All we have left is "equal voting power", yet people are still refusing to vote, casting their ballots instead for the continuation of our plutocracy.

When does Stephen Harper ever talk about income disparity or poverty? Never. He was handed a Senate report on how to help alleviate poverty, and he stuck his nose in the air and then threw it in the trash.

Morton Blackwell, the man who helped Preston Manning set up his anti-democracy centre, and trained people like Karl Rove and Rob Anders, is one of the key players in the Neoconservative movement.

He has made their intentions clear.

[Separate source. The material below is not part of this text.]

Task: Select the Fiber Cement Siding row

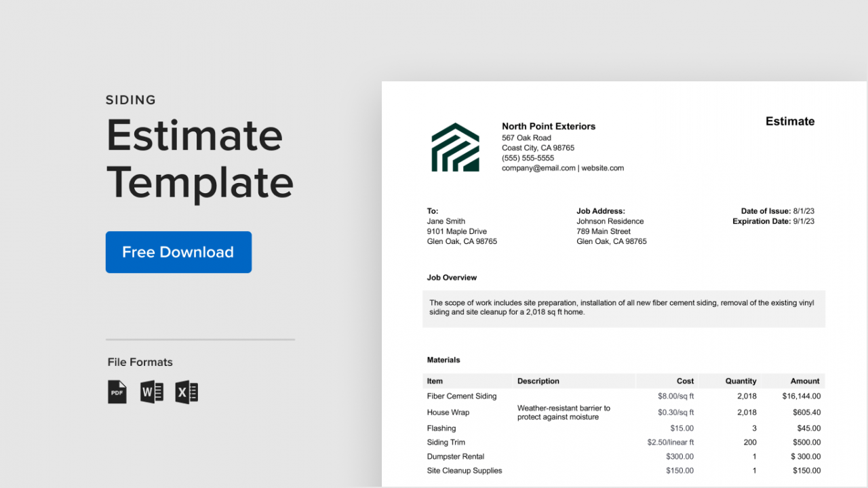Action: pos(462,396)
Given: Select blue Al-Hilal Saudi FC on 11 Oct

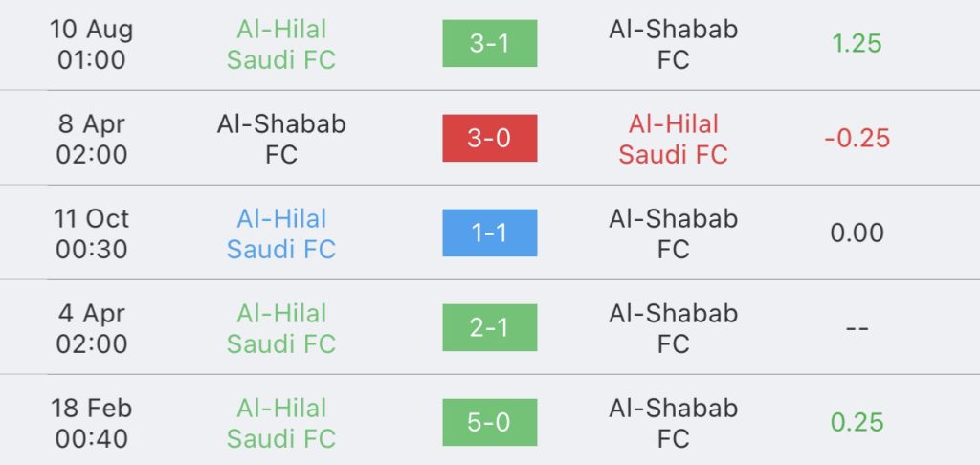Looking at the screenshot, I should coord(281,233).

In a forward to Plinio de Correa de Olivier's English language edition of his book: Nobility and Analagous Traditional Elites, that promotes "the restoration of influence of authentic elites over the multitudes", Blackwell writes:
'One does not have to accept Papal infallibility to appreciate a case persuasively made, using theological, moral, and prudential arguments. This book will convince many readers, whatever their faith, that good elites are legitimate, desirable and, yes, necessary'.
Unfortunately these are not good elites. They are just greedy elites and it's time that the "multitudes" started governing themselves again, by taking back their democracy.  A little "social backlash"

The Wall Street protests are important and those topless women need to put on some clothes or go home.

Tuesday, October 4, 2011

Perry Down - Protesters Up


Rick Perry is now dropping in the polls, with Mitt Romney taking the lead.

I guess having a ranch named "Niggerhead" didn't win him any points. The Tea Partiers would have loved it, but the Republican leader has to be able to win over more than the crazies to get elected.

It really says a lot for the state of the party though, when Mitt Romney is now considered to be a moderate.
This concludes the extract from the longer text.